START INFORMATION

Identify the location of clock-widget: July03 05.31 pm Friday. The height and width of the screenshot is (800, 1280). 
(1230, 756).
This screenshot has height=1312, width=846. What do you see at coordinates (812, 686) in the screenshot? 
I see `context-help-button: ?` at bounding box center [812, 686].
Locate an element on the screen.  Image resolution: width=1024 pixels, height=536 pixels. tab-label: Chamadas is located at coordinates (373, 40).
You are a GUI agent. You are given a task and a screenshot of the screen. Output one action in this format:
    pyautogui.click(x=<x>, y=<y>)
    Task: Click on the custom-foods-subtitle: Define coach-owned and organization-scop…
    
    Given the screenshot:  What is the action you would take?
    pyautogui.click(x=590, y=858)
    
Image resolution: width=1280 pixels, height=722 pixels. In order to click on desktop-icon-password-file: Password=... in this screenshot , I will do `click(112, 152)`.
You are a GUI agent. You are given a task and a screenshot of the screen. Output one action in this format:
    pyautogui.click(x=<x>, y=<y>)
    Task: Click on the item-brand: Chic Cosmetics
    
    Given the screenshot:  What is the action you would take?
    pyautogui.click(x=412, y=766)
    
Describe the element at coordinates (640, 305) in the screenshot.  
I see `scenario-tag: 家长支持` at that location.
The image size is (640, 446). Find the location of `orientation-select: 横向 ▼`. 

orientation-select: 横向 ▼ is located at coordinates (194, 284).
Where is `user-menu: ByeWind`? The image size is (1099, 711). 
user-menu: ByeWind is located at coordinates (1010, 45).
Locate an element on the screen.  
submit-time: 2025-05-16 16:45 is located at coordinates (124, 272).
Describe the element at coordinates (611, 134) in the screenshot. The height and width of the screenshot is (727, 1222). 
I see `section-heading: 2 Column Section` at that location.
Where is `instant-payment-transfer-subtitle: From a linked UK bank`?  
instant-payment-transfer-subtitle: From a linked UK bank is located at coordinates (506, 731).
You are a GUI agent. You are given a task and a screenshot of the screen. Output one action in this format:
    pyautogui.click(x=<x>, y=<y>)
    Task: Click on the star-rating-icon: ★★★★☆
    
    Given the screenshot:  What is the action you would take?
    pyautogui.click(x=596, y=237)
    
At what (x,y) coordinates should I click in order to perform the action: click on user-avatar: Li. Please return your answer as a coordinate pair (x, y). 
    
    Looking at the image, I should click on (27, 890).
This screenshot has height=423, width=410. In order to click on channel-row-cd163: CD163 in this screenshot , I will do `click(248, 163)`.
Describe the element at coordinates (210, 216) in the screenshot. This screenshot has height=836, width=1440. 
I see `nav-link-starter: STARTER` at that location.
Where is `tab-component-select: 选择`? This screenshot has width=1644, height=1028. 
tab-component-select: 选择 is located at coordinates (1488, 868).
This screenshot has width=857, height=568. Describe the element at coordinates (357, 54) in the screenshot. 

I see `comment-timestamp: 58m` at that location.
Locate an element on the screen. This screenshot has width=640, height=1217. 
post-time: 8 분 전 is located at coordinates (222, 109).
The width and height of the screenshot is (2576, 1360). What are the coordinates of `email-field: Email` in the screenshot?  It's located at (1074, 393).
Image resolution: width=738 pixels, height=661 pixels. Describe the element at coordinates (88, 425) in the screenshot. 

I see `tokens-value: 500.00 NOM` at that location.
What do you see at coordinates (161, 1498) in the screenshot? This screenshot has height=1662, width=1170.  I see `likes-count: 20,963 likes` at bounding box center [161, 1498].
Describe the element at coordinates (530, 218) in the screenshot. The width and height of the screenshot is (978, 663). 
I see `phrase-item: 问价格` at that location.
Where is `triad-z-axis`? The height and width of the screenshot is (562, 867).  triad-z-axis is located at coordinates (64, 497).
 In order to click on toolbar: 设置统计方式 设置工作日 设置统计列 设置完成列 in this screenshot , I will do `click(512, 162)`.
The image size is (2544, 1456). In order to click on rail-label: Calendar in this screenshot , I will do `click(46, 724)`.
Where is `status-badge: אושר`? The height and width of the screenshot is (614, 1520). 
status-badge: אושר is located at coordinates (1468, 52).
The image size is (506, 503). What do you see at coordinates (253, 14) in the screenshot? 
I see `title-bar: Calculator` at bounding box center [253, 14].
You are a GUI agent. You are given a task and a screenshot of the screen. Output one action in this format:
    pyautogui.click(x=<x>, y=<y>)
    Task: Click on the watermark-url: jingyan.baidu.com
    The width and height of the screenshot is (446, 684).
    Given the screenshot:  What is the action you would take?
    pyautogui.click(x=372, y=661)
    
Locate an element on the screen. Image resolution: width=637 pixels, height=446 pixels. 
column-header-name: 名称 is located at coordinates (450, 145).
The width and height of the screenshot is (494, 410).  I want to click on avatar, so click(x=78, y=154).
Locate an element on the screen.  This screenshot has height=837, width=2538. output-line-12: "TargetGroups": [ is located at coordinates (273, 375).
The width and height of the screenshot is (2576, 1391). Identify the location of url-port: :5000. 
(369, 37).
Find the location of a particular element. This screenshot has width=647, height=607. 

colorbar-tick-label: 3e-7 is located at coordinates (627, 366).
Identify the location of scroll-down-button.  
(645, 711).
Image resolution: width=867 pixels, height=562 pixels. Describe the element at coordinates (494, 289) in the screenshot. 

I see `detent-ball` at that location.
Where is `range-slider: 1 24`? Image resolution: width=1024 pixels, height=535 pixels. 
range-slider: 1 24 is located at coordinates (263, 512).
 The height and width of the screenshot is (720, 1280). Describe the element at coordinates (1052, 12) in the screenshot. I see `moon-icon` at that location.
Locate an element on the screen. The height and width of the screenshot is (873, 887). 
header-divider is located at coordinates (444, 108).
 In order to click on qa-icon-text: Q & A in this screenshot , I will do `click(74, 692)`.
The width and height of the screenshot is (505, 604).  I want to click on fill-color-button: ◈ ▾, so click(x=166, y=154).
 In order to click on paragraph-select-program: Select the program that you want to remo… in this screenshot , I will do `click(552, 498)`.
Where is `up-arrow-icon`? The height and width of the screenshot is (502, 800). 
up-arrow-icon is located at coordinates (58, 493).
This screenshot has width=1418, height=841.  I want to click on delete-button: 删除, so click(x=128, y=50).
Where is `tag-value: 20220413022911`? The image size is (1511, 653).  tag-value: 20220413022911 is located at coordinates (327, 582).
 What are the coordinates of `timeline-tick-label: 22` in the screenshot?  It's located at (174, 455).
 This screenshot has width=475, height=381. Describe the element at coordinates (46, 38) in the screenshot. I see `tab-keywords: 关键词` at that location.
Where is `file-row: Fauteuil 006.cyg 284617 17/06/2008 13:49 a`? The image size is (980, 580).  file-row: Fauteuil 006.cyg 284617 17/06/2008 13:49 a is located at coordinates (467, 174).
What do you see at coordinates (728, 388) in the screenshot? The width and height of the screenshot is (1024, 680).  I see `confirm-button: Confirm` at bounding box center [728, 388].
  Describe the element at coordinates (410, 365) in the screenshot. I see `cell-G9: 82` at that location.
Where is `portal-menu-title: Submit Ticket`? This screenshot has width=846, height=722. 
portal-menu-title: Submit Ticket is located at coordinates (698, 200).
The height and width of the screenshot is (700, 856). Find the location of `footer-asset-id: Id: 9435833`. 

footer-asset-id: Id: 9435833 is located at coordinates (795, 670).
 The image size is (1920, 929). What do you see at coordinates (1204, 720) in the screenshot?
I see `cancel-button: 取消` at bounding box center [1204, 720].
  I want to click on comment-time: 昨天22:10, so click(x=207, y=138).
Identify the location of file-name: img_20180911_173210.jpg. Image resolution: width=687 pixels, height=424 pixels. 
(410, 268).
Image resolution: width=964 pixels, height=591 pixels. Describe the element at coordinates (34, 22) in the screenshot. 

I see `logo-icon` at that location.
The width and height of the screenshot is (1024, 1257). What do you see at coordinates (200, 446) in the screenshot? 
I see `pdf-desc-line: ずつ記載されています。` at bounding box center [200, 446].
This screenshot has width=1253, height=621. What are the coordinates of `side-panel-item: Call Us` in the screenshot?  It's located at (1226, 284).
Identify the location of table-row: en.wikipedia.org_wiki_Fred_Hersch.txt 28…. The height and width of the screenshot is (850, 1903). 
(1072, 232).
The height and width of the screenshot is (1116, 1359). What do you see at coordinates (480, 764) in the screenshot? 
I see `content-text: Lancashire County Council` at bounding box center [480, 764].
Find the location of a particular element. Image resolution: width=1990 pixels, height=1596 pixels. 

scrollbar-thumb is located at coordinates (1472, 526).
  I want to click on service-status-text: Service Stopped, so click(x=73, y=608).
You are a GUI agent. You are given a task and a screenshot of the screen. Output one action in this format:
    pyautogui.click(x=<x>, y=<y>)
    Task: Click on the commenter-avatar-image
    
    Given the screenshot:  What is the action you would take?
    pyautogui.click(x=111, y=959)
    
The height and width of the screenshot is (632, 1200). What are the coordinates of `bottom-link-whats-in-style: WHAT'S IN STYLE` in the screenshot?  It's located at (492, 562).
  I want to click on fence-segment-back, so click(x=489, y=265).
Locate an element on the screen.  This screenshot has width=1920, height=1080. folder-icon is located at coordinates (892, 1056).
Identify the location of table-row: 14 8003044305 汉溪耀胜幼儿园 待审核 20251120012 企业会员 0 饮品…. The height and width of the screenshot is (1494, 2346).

END INFORMATION

EXERCISE INSTRUCTIONS:
Print the lines exactly as they appear, beginning at the line that contains "The image size is (506, 503)." and ending after the line that contains "In order to click on paragraph-select-program: Select". Give only those lines.

WORKED SOLUTION:
The image size is (506, 503). What do you see at coordinates (253, 14) in the screenshot? 
I see `title-bar: Calculator` at bounding box center [253, 14].
You are a GUI agent. You are given a task and a screenshot of the screen. Output one action in this format:
    pyautogui.click(x=<x>, y=<y>)
    Task: Click on the watermark-url: jingyan.baidu.com
    The width and height of the screenshot is (446, 684).
    Given the screenshot:  What is the action you would take?
    pyautogui.click(x=372, y=661)
    
Locate an element on the screen. Image resolution: width=637 pixels, height=446 pixels. 
column-header-name: 名称 is located at coordinates (450, 145).
The width and height of the screenshot is (494, 410).  I want to click on avatar, so click(x=78, y=154).
Locate an element on the screen.  This screenshot has height=837, width=2538. output-line-12: "TargetGroups": [ is located at coordinates (273, 375).
The width and height of the screenshot is (2576, 1391). Identify the location of url-port: :5000. 
(369, 37).
Find the location of a particular element. This screenshot has width=647, height=607. 

colorbar-tick-label: 3e-7 is located at coordinates (627, 366).
Identify the location of scroll-down-button.  
(645, 711).
Image resolution: width=867 pixels, height=562 pixels. Describe the element at coordinates (494, 289) in the screenshot. 

I see `detent-ball` at that location.
Where is `range-slider: 1 24`? Image resolution: width=1024 pixels, height=535 pixels. 
range-slider: 1 24 is located at coordinates (263, 512).
 The height and width of the screenshot is (720, 1280). Describe the element at coordinates (1052, 12) in the screenshot. I see `moon-icon` at that location.
Locate an element on the screen. The height and width of the screenshot is (873, 887). 
header-divider is located at coordinates (444, 108).
 In order to click on qa-icon-text: Q & A in this screenshot , I will do `click(74, 692)`.
The width and height of the screenshot is (505, 604).  I want to click on fill-color-button: ◈ ▾, so click(x=166, y=154).
 In order to click on paragraph-select-program: Select the program that you want to remo… in this screenshot , I will do `click(552, 498)`.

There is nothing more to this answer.